*** Begin section ***

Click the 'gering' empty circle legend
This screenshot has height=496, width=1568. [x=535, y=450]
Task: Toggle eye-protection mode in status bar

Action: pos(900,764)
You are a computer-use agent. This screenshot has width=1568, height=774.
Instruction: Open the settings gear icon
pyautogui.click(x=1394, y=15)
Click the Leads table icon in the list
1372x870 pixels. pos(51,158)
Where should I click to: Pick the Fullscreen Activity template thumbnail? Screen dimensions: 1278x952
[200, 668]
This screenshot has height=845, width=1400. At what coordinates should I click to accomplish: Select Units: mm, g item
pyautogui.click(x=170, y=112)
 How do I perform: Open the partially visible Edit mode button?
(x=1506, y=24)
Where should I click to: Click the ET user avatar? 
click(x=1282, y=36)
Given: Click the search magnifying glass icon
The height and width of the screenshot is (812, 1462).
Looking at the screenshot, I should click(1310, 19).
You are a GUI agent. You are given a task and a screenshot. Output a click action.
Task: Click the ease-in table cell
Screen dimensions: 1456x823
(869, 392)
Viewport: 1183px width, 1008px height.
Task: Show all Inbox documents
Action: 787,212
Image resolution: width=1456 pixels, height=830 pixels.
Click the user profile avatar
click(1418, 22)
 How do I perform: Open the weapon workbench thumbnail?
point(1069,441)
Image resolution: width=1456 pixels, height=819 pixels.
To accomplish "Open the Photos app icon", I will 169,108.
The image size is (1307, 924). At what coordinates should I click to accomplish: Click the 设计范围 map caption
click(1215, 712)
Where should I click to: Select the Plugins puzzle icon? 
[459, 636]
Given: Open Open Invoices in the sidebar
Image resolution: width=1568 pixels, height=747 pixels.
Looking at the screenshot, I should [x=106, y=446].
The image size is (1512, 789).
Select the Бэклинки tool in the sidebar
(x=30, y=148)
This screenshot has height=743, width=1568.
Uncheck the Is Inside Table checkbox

*** End section ***

◆ Assignment:
An exact reproduction of all the entries above is required.

◆ Result of the task:
Click the 'gering' empty circle legend
This screenshot has height=496, width=1568. [x=535, y=450]
Task: Toggle eye-protection mode in status bar

Action: pos(900,764)
You are a computer-use agent. This screenshot has width=1568, height=774.
Instruction: Open the settings gear icon
pyautogui.click(x=1394, y=15)
Click the Leads table icon in the list
1372x870 pixels. pos(51,158)
Where should I click to: Pick the Fullscreen Activity template thumbnail? Screen dimensions: 1278x952
[200, 668]
This screenshot has height=845, width=1400. At what coordinates should I click to accomplish: Select Units: mm, g item
pyautogui.click(x=170, y=112)
 How do I perform: Open the partially visible Edit mode button?
(x=1506, y=24)
Where should I click to: Click the ET user avatar? 
click(x=1282, y=36)
Given: Click the search magnifying glass icon
The height and width of the screenshot is (812, 1462).
Looking at the screenshot, I should click(1310, 19).
You are a GUI agent. You are given a task and a screenshot. Output a click action.
Task: Click the ease-in table cell
Screen dimensions: 1456x823
(869, 392)
Viewport: 1183px width, 1008px height.
Task: Show all Inbox documents
Action: 787,212
Image resolution: width=1456 pixels, height=830 pixels.
Click the user profile avatar
click(1418, 22)
 How do I perform: Open the weapon workbench thumbnail?
point(1069,441)
Image resolution: width=1456 pixels, height=819 pixels.
To accomplish "Open the Photos app icon", I will 169,108.
The image size is (1307, 924). At what coordinates should I click to accomplish: Click the 设计范围 map caption
click(1215, 712)
Where should I click to: Select the Plugins puzzle icon? 
[459, 636]
Given: Open Open Invoices in the sidebar
Image resolution: width=1568 pixels, height=747 pixels.
Looking at the screenshot, I should [x=106, y=446].
The image size is (1512, 789).
Select the Бэклинки tool in the sidebar
(x=30, y=148)
This screenshot has height=743, width=1568.
Uncheck the Is Inside Table checkbox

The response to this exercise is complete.